(Dataset entries)
--- --- ---
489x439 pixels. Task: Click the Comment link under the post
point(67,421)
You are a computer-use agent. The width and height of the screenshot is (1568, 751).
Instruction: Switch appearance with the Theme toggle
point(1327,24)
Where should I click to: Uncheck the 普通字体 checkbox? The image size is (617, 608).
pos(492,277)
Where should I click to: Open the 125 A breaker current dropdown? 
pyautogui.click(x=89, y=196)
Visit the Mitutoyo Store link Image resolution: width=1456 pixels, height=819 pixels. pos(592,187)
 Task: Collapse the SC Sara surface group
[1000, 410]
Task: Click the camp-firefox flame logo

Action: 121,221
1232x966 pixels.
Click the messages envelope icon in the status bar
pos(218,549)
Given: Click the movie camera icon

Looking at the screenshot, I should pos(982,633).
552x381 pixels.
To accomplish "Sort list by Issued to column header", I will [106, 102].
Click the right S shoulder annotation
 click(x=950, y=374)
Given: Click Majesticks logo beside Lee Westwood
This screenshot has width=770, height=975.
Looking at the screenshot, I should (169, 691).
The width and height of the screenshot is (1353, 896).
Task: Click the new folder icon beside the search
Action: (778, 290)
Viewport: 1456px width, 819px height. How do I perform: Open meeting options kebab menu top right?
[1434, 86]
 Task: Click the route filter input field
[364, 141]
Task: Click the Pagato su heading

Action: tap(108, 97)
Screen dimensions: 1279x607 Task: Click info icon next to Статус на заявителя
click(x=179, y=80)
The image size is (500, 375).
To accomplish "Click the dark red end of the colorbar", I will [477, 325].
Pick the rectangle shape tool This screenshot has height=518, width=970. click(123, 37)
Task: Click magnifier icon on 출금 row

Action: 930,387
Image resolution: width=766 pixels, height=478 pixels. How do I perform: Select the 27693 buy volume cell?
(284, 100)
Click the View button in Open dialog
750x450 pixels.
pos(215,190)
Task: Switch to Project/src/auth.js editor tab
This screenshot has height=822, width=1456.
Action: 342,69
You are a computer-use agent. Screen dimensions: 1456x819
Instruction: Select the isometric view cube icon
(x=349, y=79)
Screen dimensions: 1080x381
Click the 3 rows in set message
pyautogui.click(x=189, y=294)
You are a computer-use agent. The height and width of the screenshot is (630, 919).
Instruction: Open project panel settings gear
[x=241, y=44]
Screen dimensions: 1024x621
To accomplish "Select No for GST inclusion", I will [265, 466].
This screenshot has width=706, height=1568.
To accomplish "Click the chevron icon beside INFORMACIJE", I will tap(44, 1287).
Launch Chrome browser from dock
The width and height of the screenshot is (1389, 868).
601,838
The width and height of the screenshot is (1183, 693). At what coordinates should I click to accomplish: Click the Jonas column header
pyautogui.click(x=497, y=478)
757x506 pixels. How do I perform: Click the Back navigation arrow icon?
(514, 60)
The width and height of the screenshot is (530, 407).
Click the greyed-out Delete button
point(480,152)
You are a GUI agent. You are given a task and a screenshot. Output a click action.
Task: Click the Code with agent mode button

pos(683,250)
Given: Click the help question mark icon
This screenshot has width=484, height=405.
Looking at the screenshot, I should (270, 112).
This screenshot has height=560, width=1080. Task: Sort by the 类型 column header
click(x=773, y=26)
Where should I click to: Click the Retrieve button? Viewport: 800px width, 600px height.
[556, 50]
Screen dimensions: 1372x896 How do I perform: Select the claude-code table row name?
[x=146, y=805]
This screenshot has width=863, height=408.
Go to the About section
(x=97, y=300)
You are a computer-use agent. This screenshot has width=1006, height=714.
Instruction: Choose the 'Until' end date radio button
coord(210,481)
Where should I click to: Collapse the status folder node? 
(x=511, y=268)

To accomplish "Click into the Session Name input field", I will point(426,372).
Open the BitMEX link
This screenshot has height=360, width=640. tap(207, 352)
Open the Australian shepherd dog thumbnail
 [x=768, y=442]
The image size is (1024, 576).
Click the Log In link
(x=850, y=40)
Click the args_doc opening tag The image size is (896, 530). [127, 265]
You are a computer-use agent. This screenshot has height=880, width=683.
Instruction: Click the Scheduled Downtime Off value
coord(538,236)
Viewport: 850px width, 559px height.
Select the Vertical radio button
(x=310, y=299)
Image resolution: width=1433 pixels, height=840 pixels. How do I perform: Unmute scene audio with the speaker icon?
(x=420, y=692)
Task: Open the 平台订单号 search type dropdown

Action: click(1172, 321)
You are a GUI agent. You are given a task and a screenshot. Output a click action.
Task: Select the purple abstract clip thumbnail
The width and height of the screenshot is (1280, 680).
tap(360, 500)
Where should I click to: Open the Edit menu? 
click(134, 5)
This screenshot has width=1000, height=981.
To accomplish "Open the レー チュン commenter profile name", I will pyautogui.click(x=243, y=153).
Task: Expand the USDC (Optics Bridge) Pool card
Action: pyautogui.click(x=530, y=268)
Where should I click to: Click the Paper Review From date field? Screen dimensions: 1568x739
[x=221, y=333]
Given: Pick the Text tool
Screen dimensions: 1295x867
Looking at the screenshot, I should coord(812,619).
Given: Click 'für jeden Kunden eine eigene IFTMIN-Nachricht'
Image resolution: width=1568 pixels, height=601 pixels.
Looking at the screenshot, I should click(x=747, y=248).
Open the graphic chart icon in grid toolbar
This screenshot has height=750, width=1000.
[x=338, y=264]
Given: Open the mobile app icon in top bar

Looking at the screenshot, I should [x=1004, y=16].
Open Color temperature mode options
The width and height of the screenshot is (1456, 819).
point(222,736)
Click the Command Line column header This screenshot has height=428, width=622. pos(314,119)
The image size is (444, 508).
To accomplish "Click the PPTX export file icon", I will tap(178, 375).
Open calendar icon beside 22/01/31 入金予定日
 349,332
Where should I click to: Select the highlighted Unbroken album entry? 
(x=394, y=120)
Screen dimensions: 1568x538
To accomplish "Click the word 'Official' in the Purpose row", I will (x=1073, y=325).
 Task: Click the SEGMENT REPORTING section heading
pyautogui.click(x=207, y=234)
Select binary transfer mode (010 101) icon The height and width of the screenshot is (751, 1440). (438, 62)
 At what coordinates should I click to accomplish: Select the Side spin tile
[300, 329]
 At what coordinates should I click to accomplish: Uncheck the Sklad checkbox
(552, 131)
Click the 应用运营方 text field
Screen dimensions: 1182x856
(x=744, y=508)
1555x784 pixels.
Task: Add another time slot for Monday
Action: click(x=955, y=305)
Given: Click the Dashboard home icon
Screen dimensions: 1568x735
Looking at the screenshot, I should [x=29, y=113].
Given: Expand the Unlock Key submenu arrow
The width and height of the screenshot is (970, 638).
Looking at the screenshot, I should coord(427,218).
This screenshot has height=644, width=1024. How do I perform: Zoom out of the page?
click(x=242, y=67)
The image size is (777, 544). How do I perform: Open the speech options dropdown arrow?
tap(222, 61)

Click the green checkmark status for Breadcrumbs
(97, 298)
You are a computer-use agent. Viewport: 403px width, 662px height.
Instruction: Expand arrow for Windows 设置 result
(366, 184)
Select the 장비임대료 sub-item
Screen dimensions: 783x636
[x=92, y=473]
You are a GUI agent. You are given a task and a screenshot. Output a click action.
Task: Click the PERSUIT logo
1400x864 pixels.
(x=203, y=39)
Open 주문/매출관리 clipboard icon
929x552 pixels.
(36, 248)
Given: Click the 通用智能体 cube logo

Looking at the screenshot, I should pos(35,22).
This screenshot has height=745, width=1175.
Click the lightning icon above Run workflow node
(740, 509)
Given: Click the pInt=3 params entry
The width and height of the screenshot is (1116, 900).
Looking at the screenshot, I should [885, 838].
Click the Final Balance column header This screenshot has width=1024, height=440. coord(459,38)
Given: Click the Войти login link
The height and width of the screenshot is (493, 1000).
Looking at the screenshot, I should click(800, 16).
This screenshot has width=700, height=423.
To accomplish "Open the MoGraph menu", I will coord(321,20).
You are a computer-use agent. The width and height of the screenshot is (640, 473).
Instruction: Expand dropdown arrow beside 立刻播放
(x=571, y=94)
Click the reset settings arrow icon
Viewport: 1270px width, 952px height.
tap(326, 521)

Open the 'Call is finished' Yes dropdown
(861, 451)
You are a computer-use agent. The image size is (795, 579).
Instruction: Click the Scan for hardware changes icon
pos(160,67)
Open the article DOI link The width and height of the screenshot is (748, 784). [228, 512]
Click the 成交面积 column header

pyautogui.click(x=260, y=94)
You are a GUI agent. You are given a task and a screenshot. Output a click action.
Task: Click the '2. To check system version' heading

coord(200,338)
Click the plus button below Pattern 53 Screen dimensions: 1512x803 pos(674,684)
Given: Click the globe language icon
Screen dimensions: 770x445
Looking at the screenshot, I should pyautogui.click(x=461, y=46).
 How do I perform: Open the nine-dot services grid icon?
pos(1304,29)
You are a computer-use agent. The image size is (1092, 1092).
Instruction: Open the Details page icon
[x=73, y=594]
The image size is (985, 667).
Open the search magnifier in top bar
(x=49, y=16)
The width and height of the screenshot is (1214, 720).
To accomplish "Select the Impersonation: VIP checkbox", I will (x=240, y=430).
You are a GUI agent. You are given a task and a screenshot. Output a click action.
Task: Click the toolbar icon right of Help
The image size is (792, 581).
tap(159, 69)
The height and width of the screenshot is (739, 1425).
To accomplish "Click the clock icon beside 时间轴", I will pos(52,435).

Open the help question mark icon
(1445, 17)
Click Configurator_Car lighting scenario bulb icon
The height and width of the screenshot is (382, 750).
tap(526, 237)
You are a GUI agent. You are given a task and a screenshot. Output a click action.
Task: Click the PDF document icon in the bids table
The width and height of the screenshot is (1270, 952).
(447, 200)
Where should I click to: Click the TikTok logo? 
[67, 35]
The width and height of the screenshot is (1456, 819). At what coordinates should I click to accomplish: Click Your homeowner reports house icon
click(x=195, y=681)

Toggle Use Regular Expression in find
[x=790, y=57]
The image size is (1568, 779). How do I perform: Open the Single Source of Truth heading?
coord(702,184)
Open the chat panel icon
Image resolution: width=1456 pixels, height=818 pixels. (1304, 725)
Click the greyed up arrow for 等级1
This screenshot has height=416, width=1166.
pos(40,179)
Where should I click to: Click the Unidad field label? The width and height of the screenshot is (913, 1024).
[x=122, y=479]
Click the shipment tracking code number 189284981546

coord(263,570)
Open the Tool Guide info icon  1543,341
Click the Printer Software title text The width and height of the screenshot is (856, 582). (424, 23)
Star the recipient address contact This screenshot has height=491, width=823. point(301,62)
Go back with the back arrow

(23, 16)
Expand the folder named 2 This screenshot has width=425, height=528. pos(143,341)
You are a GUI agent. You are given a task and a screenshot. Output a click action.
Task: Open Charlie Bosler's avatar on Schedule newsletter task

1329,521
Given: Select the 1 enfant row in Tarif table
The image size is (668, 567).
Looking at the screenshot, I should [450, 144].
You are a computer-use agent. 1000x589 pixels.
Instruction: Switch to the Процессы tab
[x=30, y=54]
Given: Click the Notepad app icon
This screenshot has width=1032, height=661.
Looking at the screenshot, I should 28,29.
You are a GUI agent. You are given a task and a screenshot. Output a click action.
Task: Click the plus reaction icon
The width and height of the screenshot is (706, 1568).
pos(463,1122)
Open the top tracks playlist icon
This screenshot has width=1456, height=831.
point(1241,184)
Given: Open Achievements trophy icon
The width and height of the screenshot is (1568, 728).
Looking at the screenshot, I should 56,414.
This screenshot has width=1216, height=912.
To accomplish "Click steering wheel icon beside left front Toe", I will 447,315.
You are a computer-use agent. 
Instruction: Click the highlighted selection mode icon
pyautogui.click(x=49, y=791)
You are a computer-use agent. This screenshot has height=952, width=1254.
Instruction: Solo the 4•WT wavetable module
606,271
--- --- ---
**Exercise instructions:**
Turn the lines above, from the start of the dataset entries up to and including the line with "Pick the rectangle", into a Markdown table with the columns Row and Line, leaving out blank lines.

**Finished task:**
| Row | Line |
|---|---|
| 1 | 489x439 pixels. Task: Click the Comment link under the post |
| 2 | point(67,421) |
| 3 | You are a computer-use agent. The width and height of the screenshot is (1568, 751). |
| 4 | Instruction: Switch appearance with the Theme toggle |
| 5 | point(1327,24) |
| 6 | Where should I click to: Uncheck the 普通字体 checkbox? The image size is (617, 608). |
| 7 | pos(492,277) |
| 8 | Where should I click to: Open the 125 A breaker current dropdown?  |
| 9 | pyautogui.click(x=89, y=196) |
| 10 | Visit the Mitutoyo Store link Image resolution: width=1456 pixels, height=819 pixels. pos(592,187) |
| 11 |  Task: Collapse the SC Sara surface group |
| 12 | [1000, 410] |
| 13 | Task: Click the camp-firefox flame logo |
| 14 | Action: 121,221 |
| 15 | 1232x966 pixels. |
| 16 | Click the messages envelope icon in the status bar |
| 17 | pos(218,549) |
| 18 | Given: Click the movie camera icon |
| 19 | Looking at the screenshot, I should pos(982,633). |
| 20 | 552x381 pixels. |
| 21 | To accomplish "Sort list by Issued to column header", I will [106, 102]. |
| 22 | Click the right S shoulder annotation |
| 23 |  click(x=950, y=374) |
| 24 | Given: Click Majesticks logo beside Lee Westwood |
| 25 | This screenshot has width=770, height=975. |
| 26 | Looking at the screenshot, I should (169, 691). |
| 27 | The width and height of the screenshot is (1353, 896). |
| 28 | Task: Click the new folder icon beside the search |
| 29 | Action: (778, 290) |
| 30 | Viewport: 1456px width, 819px height. How do I perform: Open meeting options kebab menu top right? |
| 31 | [1434, 86] |
| 32 |  Task: Click the route filter input field |
| 33 | [364, 141] |
| 34 | Task: Click the Pagato su heading |
| 35 | Action: tap(108, 97) |
| 36 | Screen dimensions: 1279x607 Task: Click info icon next to Статус на заявителя |
| 37 | click(x=179, y=80) |
| 38 | The image size is (500, 375). |
| 39 | To accomplish "Click the dark red end of the colorbar", I will [477, 325]. |
| 40 | Pick the rectangle shape tool This screenshot has height=518, width=970. click(123, 37) |